Cada generación cree haber encontrado la fórmula definitiva para resolver los problemas de la humanidad.
La nuestra no es diferente. Hemos depositado una confianza casi ilimitada en la ciencia, la tecnología, la economía, la ingeniería social y la capacidad del Estado para corregir las imperfecciones de la condición humana. Sin embargo, mientras nuestras herramientas se vuelven más sofisticadas, nuestras sociedades parecen más incapaces de convivir.
El contraste merece atención.
Nunca la humanidad produjo tanta riqueza. Nunca tuvo acceso a tanto conocimiento. Nunca dispuso de semejante capacidad para comunicarse. Sin embargo, el resentimiento político, la violencia cotidiana, la crisis de la familia, la ansiedad colectiva y la polarización dominan buena parte del mundo democrático.
Quizá el problema no sea la ausencia de soluciones.
Quizá sea el diagnóstico.
Con frecuencia hablamos de la paz como si fuera un objetivo político. Se firman acuerdos, se crean ministerios, se anuncian programas y se multiplican las instituciones dedicadas a alcanzarla. Todo ello puede ser útil. Ninguna sociedad puede prescindir de la ley ni de la autoridad legítima.
Pero la historia demuestra una verdad incómoda: ningún gobierno ha conseguido fabricar paz.
Puede imponer orden.
Puede contener la violencia.
Puede castigar el delito.
Lo que no puede hacer es reconciliar el corazón humano consigo mismo.
Hace más de siete siglos, Santo Tomás de Aquino definió la paz como tranquillitas ordinis: la tranquilidad del orden. La expresión conserva hoy una sorprendente actualidad. La paz no consiste únicamente en la ausencia de conflicto. Es el resultado de un orden justo que permanece en el tiempo.
Toda paz auténtica descansa sobre una jerarquía de bienes.

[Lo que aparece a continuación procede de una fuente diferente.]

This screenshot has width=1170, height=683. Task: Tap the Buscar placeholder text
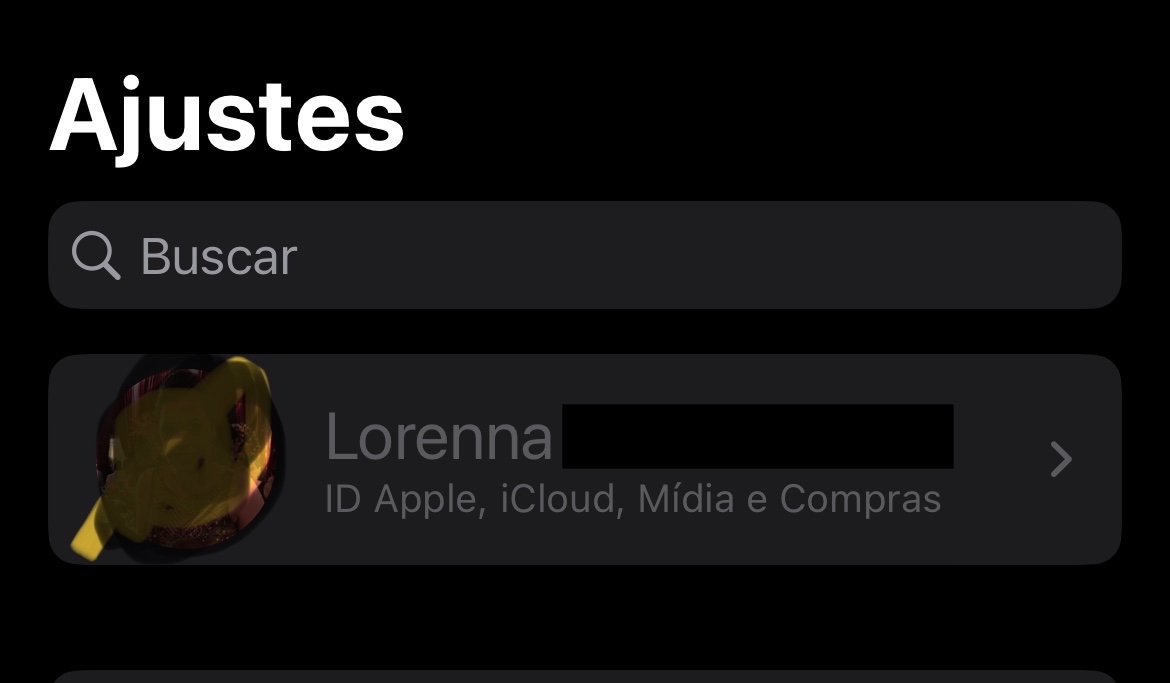click(x=218, y=257)
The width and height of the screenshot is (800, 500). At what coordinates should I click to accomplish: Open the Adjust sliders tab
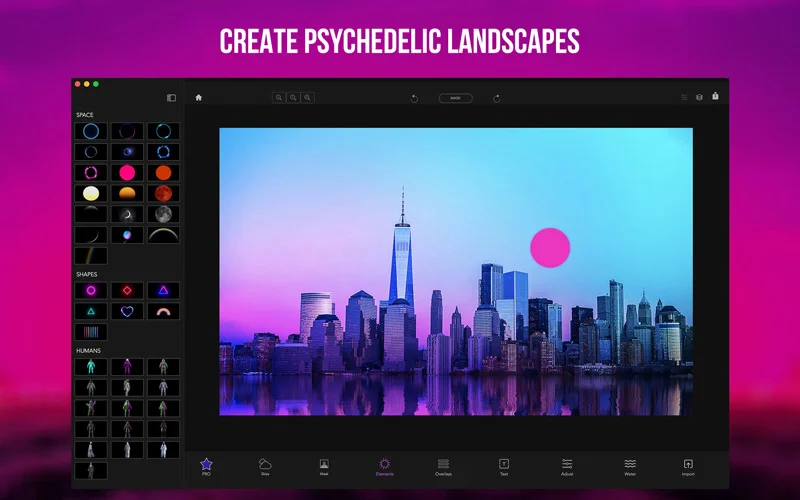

Cuando esa jerarquía se altera, aparecen inevitablemente las tensiones. Lo observamos en la vida personal, donde la búsqueda obsesiva del éxito suele terminar sacrificando la familia o la propia integridad. Lo observamos también en las naciones, cuando la política deja de servir al bien común para convertirse en un instrumento de poder permanente.
Las sociedades modernas, sin embargo, han querido resolver este problema eliminando toda referencia a un orden moral objetivo. La autonomía individual ha pasado de ser una garantía de libertad a convertirse, con frecuencia, en el único criterio de verdad.
El resultado es paradójico.
Cuanto menos acuerdo existe sobre aquello que es bueno, justo o verdadero, mayor debe ser la intervención del poder político para arbitrar conflictos que antes resolvían la conciencia, la cultura, la familia o la religión.
El Estado crece precisamente allí donde desaparecen las instituciones morales que antes limitaban su necesidad.
No se trata de un argumento contra la democracia ni contra el Estado laico. Las sociedades libres necesitan gobiernos limitados y neutrales frente a las distintas confesiones religiosas. Pero la neutralidad institucional nunca significa neutralidad moral.
Toda civilización descansa sobre principios que no puede producir por sí misma.
La libertad presupone responsabilidad.
La justicia presupone verdad.
La dignidad humana presupone que el hombre posee un valor anterior al reconocimiento del poder político.
Cuando esos fundamentos desaparecen, las leyes continúan existiendo, pero pierden la capacidad de sostener una comunidad.
Por eso resulta ingenuo pensar que la paz puede alcanzarse únicamente mediante redistribución económica, reformas constitucionales o acuerdos entre élites políticas. Ninguna transformación institucional puede corregir aquello que permanece desordenado en la naturaleza humana.
La tradición judeocristiana llamó a ese desorden pecado.
La filosofía clásica lo llamó desorden moral.
El lenguaje contemporáneo prefiere hablar de fallas estructurales.
Cambian las palabras.
La realidad permanece.
Este debate adquiere especial importancia en Colombia. La paz no puede construirse mientras el discurso público siga alimentando resentimientos, clasificando ciudadanos en bandos irreconciliables o presentando el conflicto permanente como herramienta de movilización política. Ninguna sociedad consigue reconciliarse cuando el lenguaje cotidiano convierte al adversario en enemigo.
Las democracias sobreviven porque existe algo más fuerte que el poder: una cultura compartida capaz de enseñar límites, deberes y responsabilidades.
Esa cultura no nace por decreto.
Se forma en la familia.
Se transmite mediante la tradición.
Y, para millones de personas a lo largo de la historia, encuentra su fundamento último en Dios.
Quizá esta sea la lección que la modernidad ha olvidado.
Las sociedades no colapsan porque les falten recursos.
Colapsan cuando dejan de saber para qué existen.
La paz nunca será el producto final de una estrategia política.
Siempre será la consecuencia de un orden moral que los hombres descubren antes de intentar gobernar a los demás.